SOURCE MATERIAL:

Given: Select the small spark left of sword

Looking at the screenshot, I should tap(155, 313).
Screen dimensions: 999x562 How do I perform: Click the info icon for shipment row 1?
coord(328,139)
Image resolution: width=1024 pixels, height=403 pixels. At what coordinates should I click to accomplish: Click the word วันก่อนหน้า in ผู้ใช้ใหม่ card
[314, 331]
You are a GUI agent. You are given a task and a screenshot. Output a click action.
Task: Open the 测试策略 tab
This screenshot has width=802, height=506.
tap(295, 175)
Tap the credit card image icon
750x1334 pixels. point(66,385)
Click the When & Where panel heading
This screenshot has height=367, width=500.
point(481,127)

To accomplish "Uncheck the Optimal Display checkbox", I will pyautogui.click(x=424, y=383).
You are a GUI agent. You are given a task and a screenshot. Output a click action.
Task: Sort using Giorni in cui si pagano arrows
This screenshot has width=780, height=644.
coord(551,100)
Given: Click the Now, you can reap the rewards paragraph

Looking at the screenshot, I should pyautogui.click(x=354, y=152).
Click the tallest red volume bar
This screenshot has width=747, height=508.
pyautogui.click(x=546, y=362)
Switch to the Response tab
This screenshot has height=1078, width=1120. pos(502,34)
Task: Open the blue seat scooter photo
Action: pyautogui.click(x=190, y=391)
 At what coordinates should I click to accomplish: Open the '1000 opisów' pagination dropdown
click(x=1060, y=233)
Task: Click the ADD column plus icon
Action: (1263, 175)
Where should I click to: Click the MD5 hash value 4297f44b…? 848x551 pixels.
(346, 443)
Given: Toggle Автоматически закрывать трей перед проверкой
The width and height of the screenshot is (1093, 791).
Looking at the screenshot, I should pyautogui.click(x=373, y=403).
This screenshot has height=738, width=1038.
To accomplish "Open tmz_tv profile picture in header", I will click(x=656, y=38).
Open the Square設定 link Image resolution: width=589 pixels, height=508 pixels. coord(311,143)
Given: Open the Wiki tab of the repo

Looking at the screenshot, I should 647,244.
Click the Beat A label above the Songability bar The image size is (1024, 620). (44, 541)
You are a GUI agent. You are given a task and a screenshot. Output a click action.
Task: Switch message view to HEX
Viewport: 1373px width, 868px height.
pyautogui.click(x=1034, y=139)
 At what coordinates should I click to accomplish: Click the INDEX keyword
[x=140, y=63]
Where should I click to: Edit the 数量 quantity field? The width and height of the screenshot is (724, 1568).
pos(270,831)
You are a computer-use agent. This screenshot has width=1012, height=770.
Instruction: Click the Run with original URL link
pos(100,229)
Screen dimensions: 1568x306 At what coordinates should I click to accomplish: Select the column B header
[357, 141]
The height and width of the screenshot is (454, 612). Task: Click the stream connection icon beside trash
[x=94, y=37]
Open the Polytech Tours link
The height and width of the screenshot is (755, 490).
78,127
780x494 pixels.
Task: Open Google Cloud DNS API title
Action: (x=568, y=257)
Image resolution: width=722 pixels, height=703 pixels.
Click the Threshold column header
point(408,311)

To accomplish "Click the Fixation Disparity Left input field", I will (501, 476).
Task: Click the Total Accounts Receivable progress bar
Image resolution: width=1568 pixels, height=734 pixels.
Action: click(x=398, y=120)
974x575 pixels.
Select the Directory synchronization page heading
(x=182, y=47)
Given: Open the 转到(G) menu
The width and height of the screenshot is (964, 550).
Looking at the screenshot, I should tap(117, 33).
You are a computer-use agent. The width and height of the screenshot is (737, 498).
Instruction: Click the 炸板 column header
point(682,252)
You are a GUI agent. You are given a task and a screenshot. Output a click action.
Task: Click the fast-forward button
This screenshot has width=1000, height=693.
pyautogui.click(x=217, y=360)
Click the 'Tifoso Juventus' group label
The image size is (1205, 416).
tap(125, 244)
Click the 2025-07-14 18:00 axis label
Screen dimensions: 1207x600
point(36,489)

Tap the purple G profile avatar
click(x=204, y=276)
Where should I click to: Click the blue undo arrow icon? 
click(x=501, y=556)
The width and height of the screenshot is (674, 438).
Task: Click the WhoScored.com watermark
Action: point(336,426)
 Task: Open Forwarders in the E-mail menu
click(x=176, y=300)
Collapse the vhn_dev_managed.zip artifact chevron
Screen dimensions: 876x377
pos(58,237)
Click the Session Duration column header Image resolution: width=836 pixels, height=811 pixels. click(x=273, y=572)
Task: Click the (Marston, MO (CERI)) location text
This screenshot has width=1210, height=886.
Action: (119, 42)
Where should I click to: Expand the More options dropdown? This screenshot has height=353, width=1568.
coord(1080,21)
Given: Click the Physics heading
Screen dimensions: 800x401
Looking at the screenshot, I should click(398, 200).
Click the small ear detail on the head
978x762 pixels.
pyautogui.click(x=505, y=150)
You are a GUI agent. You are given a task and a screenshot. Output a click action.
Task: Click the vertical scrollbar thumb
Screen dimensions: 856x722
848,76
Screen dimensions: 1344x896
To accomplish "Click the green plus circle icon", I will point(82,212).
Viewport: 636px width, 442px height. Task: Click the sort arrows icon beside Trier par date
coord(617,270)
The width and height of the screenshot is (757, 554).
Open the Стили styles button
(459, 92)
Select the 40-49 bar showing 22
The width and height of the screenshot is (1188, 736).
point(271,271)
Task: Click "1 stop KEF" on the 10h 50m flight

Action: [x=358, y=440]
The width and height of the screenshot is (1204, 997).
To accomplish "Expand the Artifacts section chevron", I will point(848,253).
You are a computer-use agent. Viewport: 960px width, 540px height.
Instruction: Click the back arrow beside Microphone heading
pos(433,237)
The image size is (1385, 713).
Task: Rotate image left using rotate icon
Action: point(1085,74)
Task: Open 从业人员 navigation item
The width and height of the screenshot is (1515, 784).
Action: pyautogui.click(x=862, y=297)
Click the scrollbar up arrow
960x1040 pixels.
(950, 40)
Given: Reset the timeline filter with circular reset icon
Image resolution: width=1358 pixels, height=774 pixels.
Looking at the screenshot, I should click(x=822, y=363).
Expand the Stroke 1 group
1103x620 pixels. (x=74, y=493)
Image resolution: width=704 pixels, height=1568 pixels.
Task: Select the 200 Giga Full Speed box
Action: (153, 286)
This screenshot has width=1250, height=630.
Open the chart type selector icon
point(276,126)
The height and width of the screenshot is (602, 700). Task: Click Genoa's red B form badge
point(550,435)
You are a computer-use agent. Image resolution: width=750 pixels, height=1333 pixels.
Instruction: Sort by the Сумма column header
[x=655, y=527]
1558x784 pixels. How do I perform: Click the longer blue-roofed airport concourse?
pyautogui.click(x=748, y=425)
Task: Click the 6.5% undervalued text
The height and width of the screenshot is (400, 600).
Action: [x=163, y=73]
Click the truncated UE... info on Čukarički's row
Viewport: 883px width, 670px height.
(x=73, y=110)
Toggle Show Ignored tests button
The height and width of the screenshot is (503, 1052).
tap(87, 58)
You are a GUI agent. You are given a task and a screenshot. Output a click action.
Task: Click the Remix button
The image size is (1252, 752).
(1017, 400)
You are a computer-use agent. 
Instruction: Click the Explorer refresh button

REQUIRED WORK:
The expected answer is an exact copy of the lines above, beginning at the line with "You are a computer-use agent. The" and ending at the line with "Task: Click the fast-forward button", with both ends in.

ANSWER:
You are a computer-use agent. The width and height of the screenshot is (737, 498).
Instruction: Click the 炸板 column header
point(682,252)
You are a GUI agent. You are given a task and a screenshot. Output a click action.
Task: Click the fast-forward button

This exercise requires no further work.